According to Haaretz investigative journalist Uri Blau, Israel’s “security cabinet” gave the strategic affairs ministry responsibility to “guide, coordinate and integrate” activities of ministers, government and “civil entities in Israel and abroad” as part of “the struggle against attempts to delegitimize Israel and the boycott movement.”

In May 2016, an Israeli governmental report criticized Netanyahu’s transfer of anti-BDS powers and funding away from the foreign ministry.

Strategic affairs “lacks the foreign ministry’s inherent advantages, including … [its] unmediated access to the battlefield and to collaboration with sympathetic groups and organizations abroad,” the report said.

Exposure could “harm the battle”

In September 2016, a leak to Haaretz exposed the depths of the feud between the two ministries.

A cable from the Israeli embassy in London to the foreign ministry reportedly complained about Erdan’s ministry.

It accused them of “operating” British Jewish organizations behind the embassy’s back in a way that could put them in violation of UK law.

Justifying the new law exempting his ministry from freedom of information, Erdan last month made reference to “bodies around the world” fighting BDS who “do not want to expose their connection with the state.”

He explained that “most of the ministry’s actions are not of the ministry” directly, but via such front groups. “We must protect the information whose exposure could harm the battle,” he insisted.

Israel is known to operate around the world via front organizations which claim to be grassroots “civil rights” or political groups.

Examples include the Mossad-linked “lawfare” organization Shurat HaDin, which attacks Palestine solidarity groups with egregious litigation. In the UK, the Israeli embassy maintains close ties to Labour Friends of Israeland the Jewish Labour Movement.

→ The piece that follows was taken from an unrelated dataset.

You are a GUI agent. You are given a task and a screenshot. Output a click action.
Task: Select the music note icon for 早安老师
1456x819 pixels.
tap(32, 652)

The Union of Jewish Students has also received funding from the embassy, according to Al Jazeera’s undercover investigation of the Israel lobby earlier this year.

According to Blau, “the ministry spends tens of millions of shekels on cooperative efforts with the Histadrut labor federation, the Jewish Agency and various nongovernmental organizations in training representatives of the ‘true pluralistic face’ of Israel in various forums.”

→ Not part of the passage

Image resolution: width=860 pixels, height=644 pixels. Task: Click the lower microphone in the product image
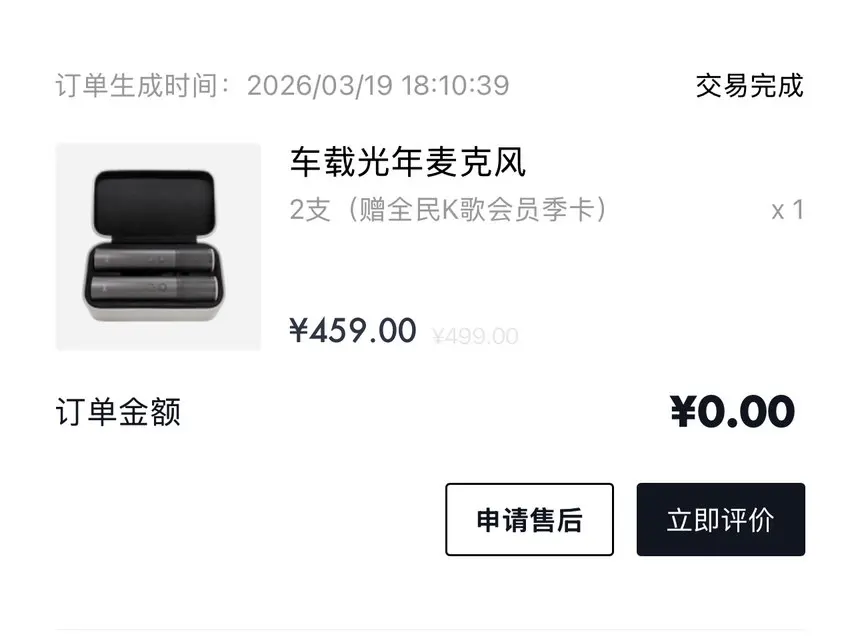(x=154, y=288)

This strategy of using apparently liberal or progressive organizations as a way to improve Israel’s image is in line with a secret report which was obtained by The Electronic Intifada in April.

Front groups

The report, by leading Israeli think tank the Reut Institute and the Israel lobby group the Anti-Defamation League, called for a “broad tent” approach in which “liberal and progressive pro-Israel groups” are deployed to engage with “soft critics of Israel.”

It argued that “the pro-Israel community must be united in this fight” and “benefits from its diversity.”

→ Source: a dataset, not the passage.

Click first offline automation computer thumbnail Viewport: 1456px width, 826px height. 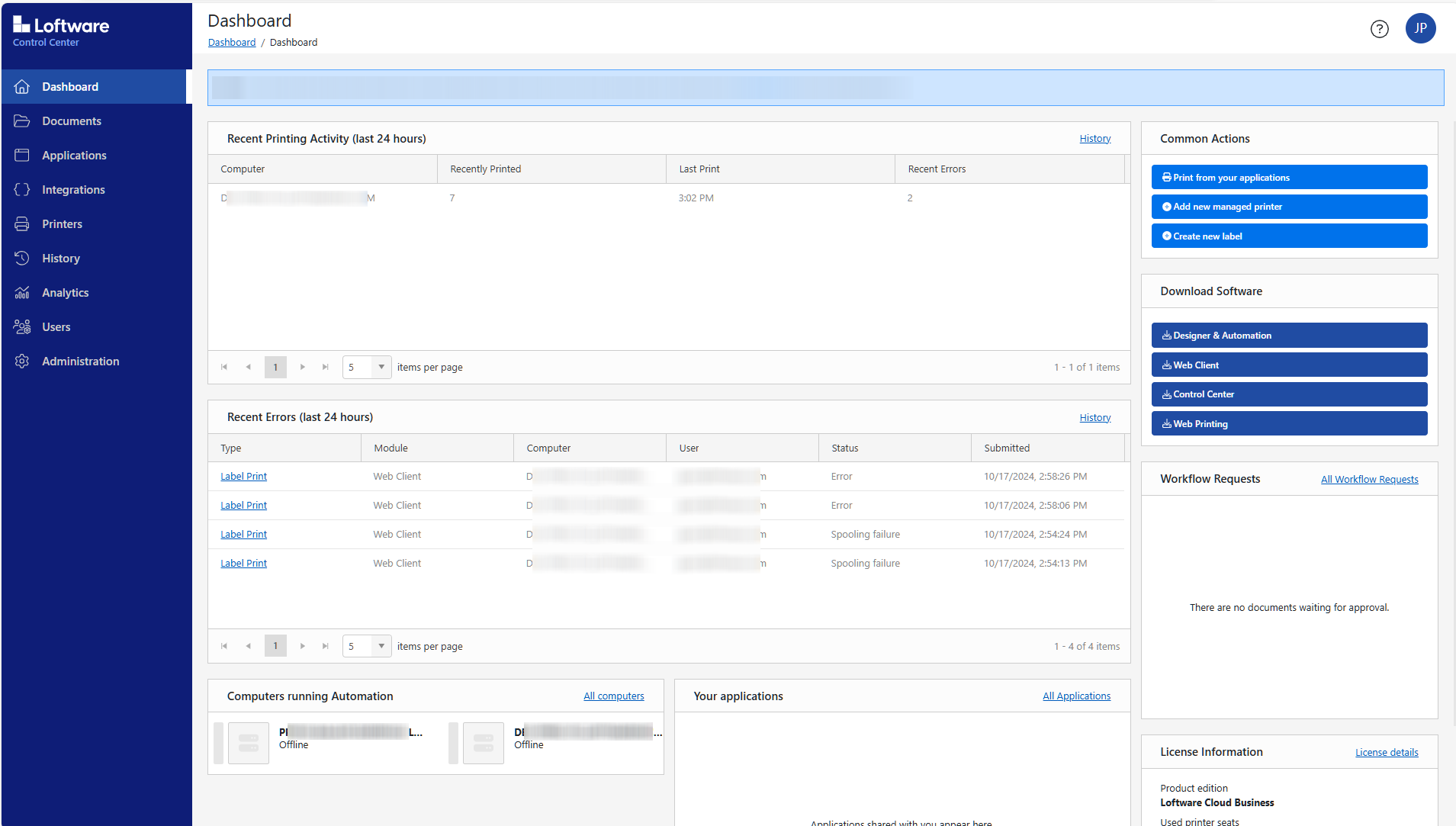249,743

The report carried an endorsement from the director general of Erdan’s anti-BDS ministry.

In August 2015 Israel’s military intelligence agency Aman revealed to Haaretz that it had established a “delegitimization department” to spy on BDS activists overseas.

Was it this agency which furnished the information leading to Rabbi Wise and her friends being barred from Palestine by Israeli occupation authorities?

According to Mack, compilation of the blacklists of international activists could “be used for the covert compilation of ‘blacklists’ of Israeli human rights activists who are in touch” with them.

When Aman revealed to Haaretz it was “monitoring” BDS activists around the world, it emphasized “that it does not collect information on Israeli citizens. That is the job of the Shin Bet” – Israel’s secret police.

In March, it was revealed that Erdan wanted to start compiling a “database” of Israeli citizens who support BDS. But the attorney general and other Israeli officials accused his ministry of overstepping its legal authority.

If Erdan’s ministry is using these blacklists to covertly “monitor” Israeli activists too, it seems he may be in violation even of Israeli law.